Solar cells degrade under the power of the sun. This is especially true for the new organic solar cells. To get around the problem, Michael Strano and a team of colleagues at the Massachusetts Institute of Technology (MIT, Boston, USA) studied how plants regenerated their photosynthesis chemistry. Published in Nature [Photoelectrochemical complexes for solar energy conversion that chemically and autonomously regenerate] the approach they developed is not difficult to describe: A solution is created containing carbon nanotubes, bacterial light-harvesting proteins, tiny discs made from the lipid molecules that form the membrane of cells (phospholipids), and a surfactant. The surfactant, a chemical that makes the molecules of a liquid spread, prevents the mixture from interacting.
Remove the surfactant with a filter and the proteins bind to the lipids, which attach to the nanotubes – all self-assembling. Expose this mixture to sunlight and the light-harvesting proteins generate a charge that is carried to the electrical contacts of the solar cell by the carbon nanotubes. Eventually the proteins break down. Pour in surfactant, the molecules disperse, add some new protein molecules, take out the surfactant again – and the solution regenerates. Repeat as needed for efficiency.

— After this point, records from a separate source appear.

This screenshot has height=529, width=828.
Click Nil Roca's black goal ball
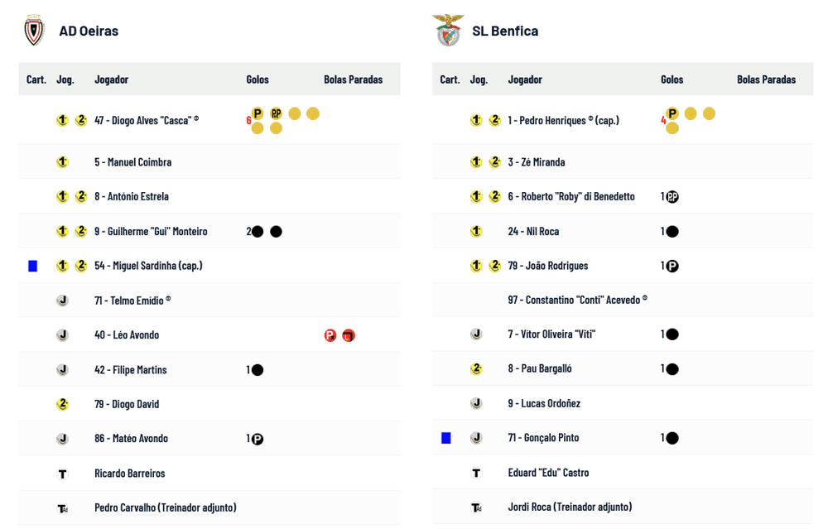tap(672, 232)
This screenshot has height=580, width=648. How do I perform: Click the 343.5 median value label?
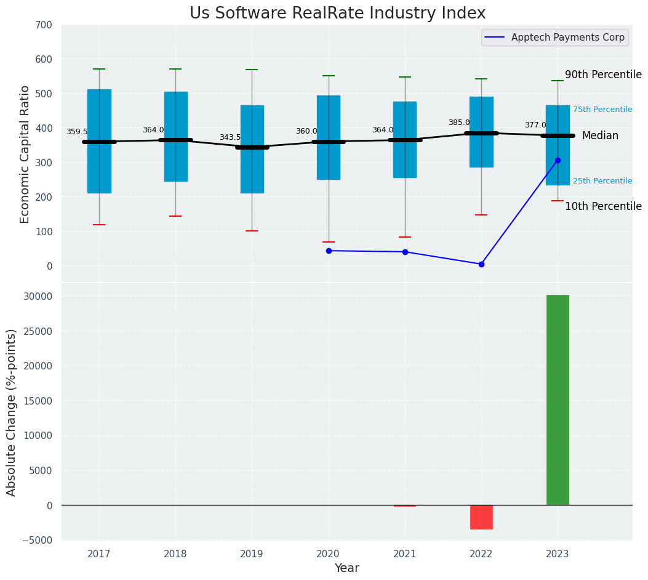pos(230,137)
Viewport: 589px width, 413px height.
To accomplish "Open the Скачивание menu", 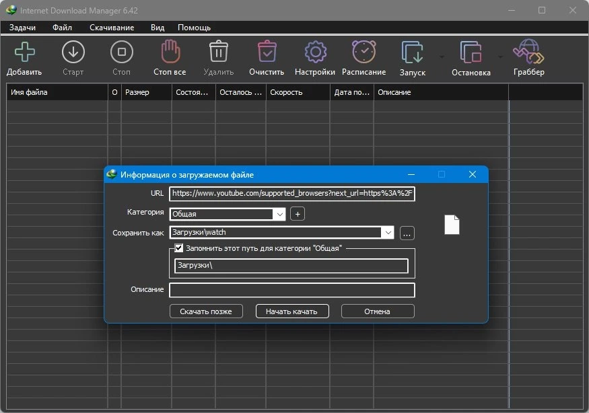I will pyautogui.click(x=112, y=28).
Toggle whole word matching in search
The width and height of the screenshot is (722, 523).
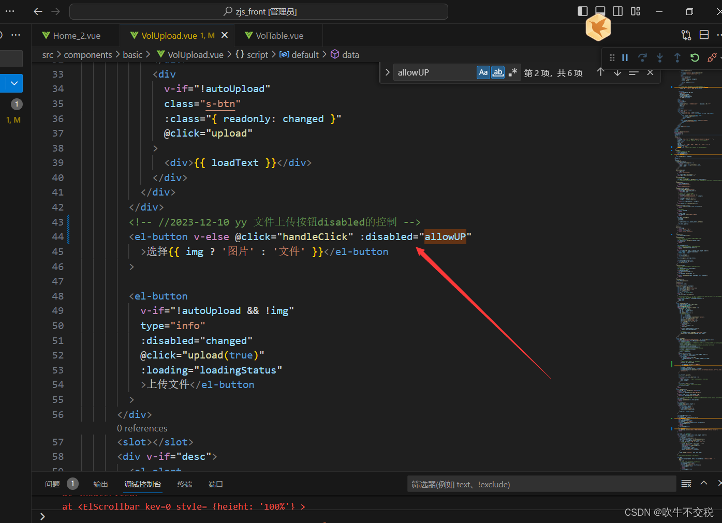[x=497, y=72]
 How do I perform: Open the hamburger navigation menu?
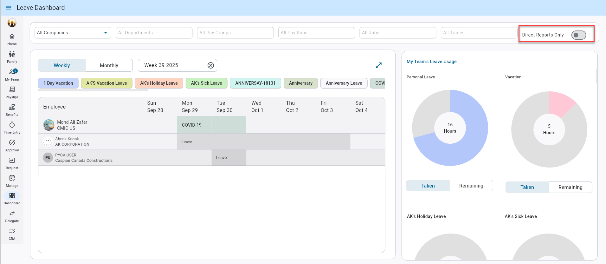point(9,8)
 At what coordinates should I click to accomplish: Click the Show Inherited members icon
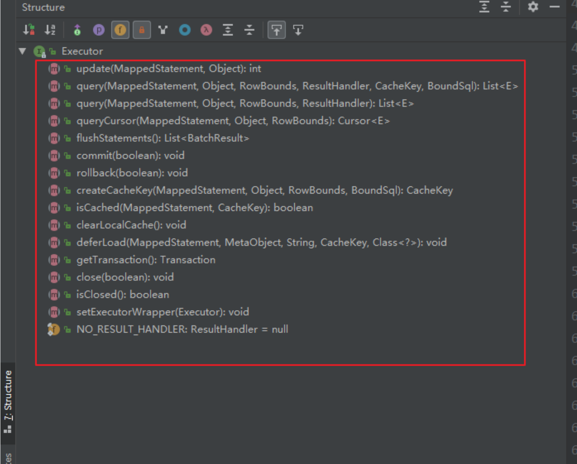[77, 30]
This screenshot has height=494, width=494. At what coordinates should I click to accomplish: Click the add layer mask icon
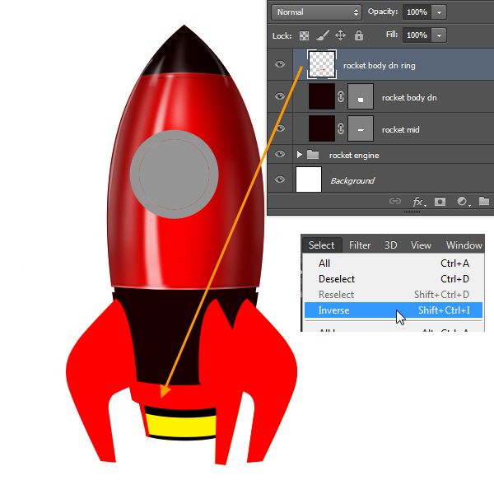(440, 201)
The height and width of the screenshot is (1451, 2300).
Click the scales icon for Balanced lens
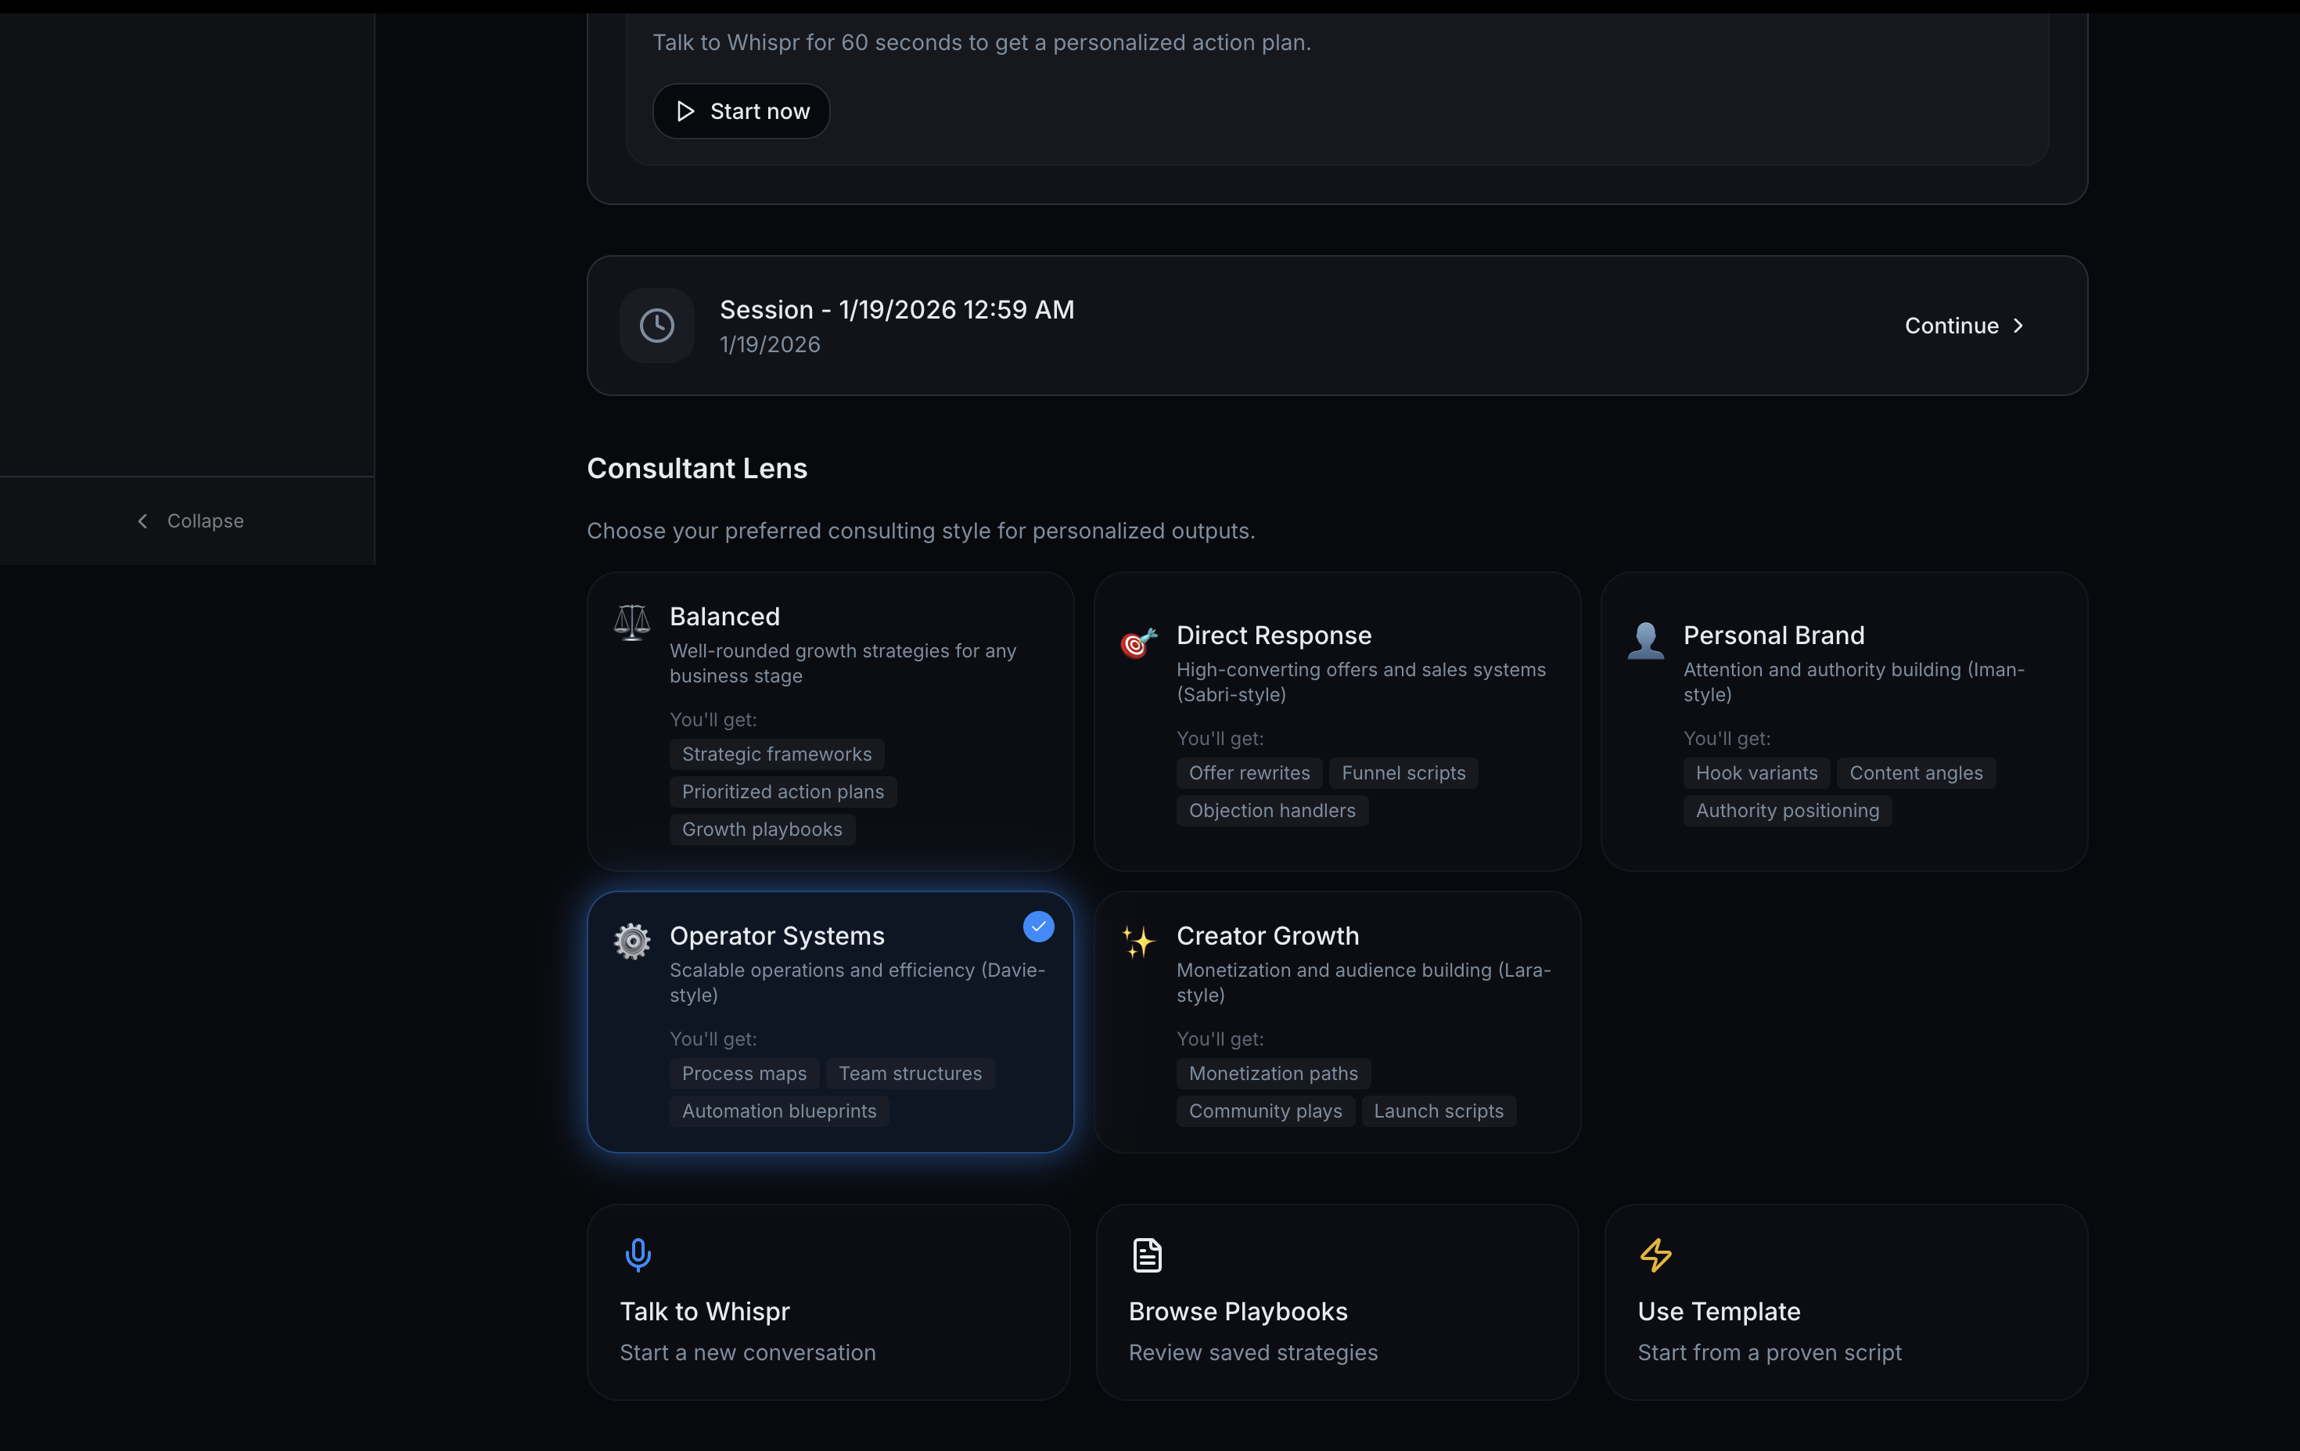[x=630, y=622]
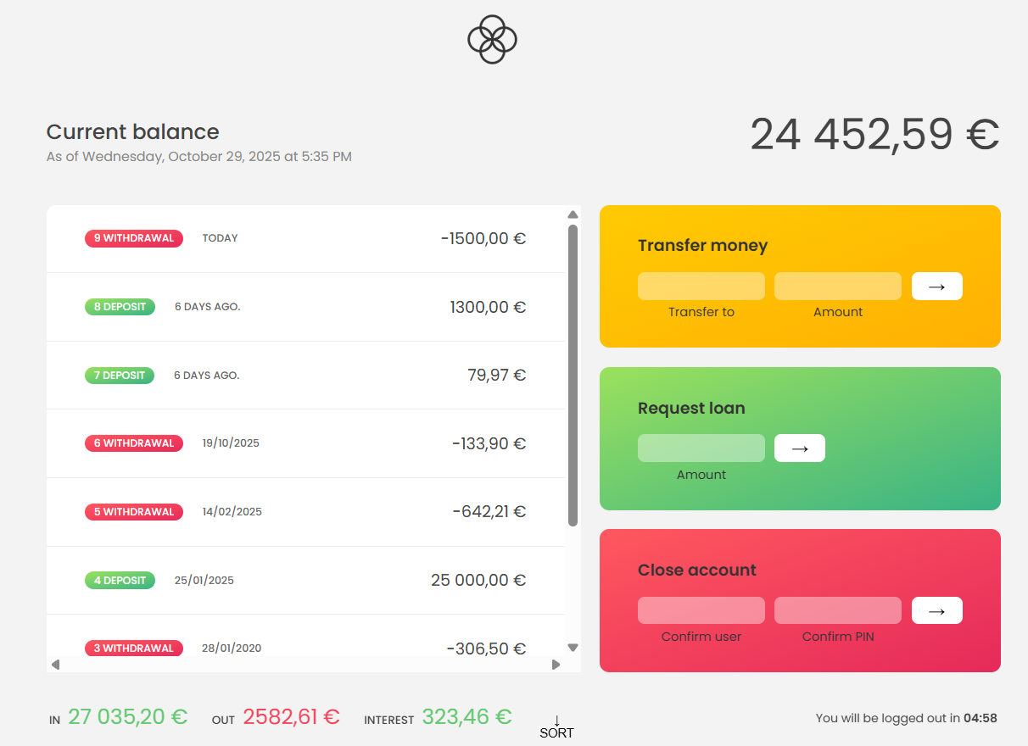Viewport: 1028px width, 746px height.
Task: Click the left arrow of the horizontal scrollbar
Action: tap(56, 665)
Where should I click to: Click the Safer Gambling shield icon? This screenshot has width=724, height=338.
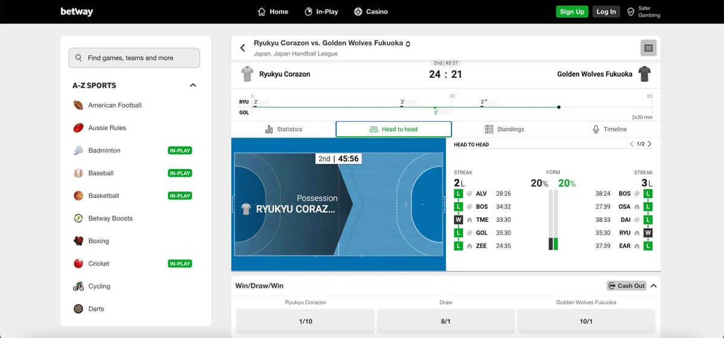(631, 11)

Crude as this is, the team assembled cells that produced electricity for 32 hours and required 8 hours for regeneration. Even including the hours of regeneration, this cycle was at least 300% more efficient than non-regenerative organic solar cells. At the molecular level, this new solar cell is operating at about 40% efficient; roughly double that of the best commercial solar cells. The difficulty will be to continuing this level of efficiency in a device that can survive mass production and commercial competition. There are plenty of practical hurdles, for example, how are the protein molecules to be replenished for the regeneration cycle? How, physically, is the removal and injection of surfactant to be handled?
Theoretically, the efficiency of the structures could be close to 100 percent, Strano says. But in the initial work, the concentration of the structures in the solution was low, so the overall efficiency of the device — the amount of electricity produced for a given surface area — was very low. They are working now to find ways to greatly increase the concentration.